=== ABOUT THIS EXERCISE ===
Take the line containing "Where should I" and each line after it through the end of the data below, and return them exactly, minus any pictures.

=== DATA TO USE ===

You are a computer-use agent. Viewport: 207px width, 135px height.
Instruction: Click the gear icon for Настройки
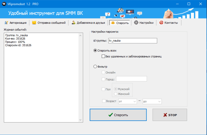136,23
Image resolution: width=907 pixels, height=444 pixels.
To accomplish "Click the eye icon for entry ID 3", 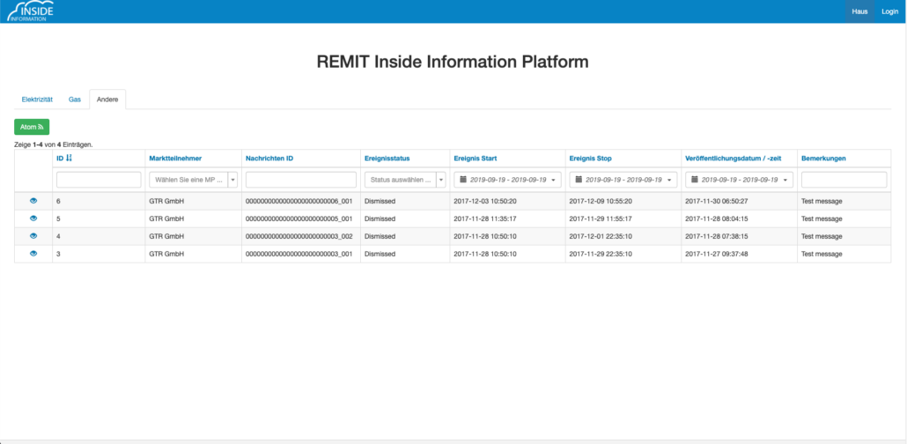I will (33, 254).
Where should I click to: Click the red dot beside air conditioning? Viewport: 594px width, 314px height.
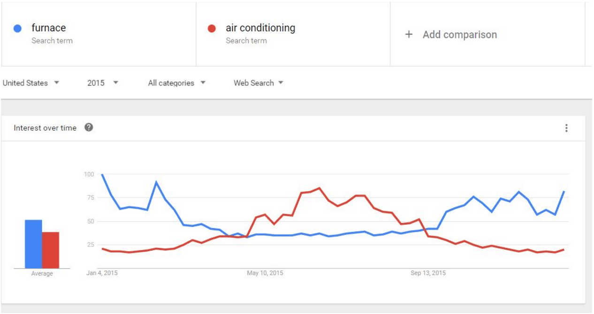(x=212, y=28)
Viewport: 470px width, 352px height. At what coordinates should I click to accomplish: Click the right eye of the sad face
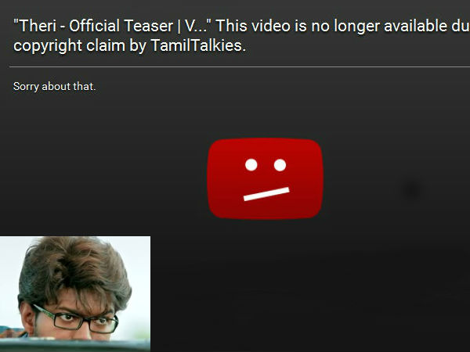(x=280, y=165)
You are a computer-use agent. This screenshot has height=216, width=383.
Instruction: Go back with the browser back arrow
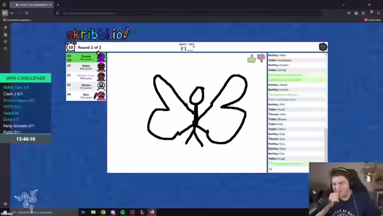point(12,13)
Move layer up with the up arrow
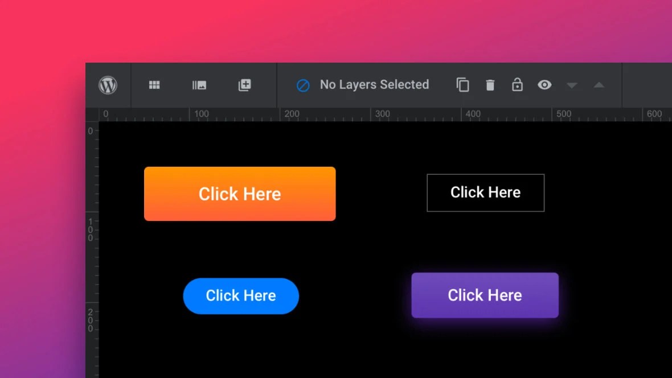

=== ANSWER FOR THIS EXERCISE ===
Where should I click to: Click the red dot beside air conditioning? Viewport: 594px width, 314px height.
(x=212, y=28)
Viewport: 470px width, 352px height. At what coordinates should I click to accomplish: Click the right eye of the sad face
(x=280, y=165)
You are a computer-use agent. This screenshot has height=216, width=383.
Instruction: Go back with the browser back arrow
point(12,13)
Move layer up with the up arrow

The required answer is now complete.